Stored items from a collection
== Segment start ==

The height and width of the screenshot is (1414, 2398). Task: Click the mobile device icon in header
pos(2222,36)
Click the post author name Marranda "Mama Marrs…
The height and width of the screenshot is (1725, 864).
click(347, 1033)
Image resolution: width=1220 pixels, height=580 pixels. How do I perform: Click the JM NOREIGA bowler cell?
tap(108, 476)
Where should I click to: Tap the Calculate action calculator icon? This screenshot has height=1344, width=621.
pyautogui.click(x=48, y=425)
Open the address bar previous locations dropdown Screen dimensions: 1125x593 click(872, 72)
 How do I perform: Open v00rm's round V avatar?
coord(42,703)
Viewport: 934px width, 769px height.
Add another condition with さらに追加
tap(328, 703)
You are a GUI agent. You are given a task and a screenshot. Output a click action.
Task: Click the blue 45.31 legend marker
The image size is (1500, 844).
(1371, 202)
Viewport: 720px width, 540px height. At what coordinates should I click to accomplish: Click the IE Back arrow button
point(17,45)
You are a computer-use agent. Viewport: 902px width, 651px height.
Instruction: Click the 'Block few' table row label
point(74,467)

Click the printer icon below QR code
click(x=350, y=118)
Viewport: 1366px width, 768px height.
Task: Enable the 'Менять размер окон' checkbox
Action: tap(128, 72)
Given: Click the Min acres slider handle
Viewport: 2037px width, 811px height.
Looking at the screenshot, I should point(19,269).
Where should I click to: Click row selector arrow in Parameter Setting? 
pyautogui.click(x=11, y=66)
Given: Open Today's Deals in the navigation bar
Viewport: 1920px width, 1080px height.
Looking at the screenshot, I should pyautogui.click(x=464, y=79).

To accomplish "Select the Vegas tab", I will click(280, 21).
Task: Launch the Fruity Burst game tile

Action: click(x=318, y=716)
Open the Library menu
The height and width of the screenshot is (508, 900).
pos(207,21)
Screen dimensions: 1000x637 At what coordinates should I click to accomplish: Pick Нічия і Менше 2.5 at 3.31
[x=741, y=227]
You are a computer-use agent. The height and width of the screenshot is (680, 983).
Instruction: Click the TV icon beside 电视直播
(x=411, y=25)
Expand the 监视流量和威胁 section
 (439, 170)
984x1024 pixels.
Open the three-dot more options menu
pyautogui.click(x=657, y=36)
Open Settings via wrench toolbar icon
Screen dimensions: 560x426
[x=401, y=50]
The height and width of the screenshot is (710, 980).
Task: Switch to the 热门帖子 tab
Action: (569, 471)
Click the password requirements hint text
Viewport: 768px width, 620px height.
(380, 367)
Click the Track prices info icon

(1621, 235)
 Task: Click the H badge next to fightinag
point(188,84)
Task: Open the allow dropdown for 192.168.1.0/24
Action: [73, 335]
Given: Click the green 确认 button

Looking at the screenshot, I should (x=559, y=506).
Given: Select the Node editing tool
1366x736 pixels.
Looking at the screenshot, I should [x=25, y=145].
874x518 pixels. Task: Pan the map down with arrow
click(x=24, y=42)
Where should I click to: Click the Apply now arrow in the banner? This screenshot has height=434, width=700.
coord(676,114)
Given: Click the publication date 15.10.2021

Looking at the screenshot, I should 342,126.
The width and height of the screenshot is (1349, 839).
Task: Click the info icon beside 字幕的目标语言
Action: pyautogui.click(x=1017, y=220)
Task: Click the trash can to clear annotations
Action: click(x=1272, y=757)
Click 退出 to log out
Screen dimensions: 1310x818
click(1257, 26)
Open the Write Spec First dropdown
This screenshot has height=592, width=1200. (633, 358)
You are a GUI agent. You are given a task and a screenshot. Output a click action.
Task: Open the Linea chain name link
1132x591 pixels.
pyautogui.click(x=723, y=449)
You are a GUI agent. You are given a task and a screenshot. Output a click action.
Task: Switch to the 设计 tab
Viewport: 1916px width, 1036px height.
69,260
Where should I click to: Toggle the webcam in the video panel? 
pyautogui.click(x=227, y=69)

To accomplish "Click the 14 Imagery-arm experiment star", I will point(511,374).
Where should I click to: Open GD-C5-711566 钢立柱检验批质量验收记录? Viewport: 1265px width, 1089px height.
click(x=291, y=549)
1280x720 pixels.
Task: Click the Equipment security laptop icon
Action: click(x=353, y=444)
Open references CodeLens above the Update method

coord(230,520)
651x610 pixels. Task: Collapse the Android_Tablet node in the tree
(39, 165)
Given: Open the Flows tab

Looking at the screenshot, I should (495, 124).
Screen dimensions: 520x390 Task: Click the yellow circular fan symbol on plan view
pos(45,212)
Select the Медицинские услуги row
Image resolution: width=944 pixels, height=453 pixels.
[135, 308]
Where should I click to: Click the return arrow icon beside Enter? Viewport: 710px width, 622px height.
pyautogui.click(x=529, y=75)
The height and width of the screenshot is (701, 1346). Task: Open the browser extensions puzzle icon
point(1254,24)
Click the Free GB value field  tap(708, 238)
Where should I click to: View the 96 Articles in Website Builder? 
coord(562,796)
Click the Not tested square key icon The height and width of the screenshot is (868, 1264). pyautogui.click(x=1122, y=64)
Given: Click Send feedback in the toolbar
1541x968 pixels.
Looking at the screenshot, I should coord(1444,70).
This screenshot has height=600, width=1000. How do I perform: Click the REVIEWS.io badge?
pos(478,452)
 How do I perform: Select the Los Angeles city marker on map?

== Segment end ==

• Prompt:
Go through the entries. Report every line that contains the word "will".

• Worked solution:
To accomplish "Select the Vegas tab", I will click(280, 21).
To accomplish "Click the 14 Imagery-arm experiment star", I will point(511,374).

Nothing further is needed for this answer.